About this exercise: Look at each line of the records and count those with "Given" in them. Please answer with the count alone.

--- START ---

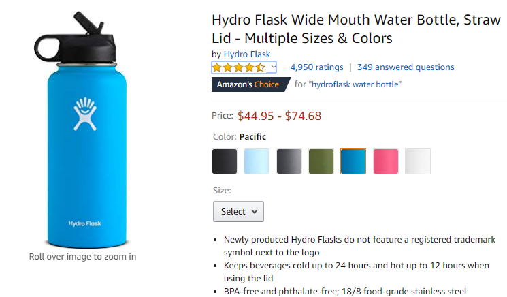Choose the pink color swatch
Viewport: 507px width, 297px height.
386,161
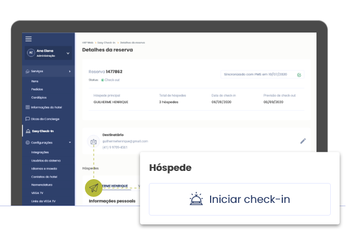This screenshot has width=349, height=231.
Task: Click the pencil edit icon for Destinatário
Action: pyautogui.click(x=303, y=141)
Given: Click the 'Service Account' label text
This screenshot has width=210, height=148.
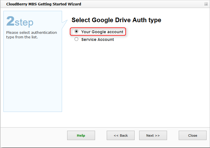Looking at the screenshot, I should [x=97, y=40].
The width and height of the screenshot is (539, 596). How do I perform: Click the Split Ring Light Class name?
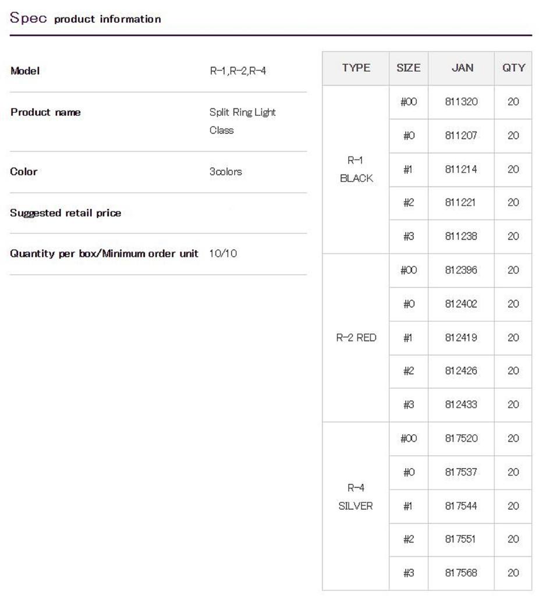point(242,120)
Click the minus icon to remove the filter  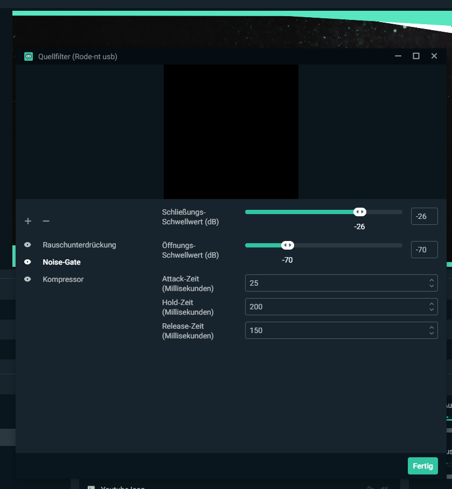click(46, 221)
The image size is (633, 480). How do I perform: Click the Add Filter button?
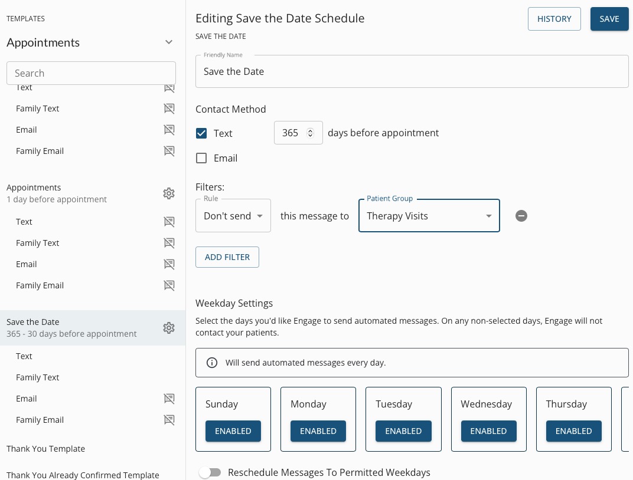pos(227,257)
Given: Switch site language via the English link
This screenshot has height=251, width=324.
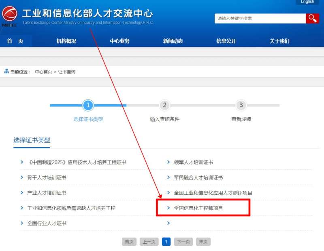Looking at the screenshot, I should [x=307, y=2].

--- END ---

Answer to the exercise: 2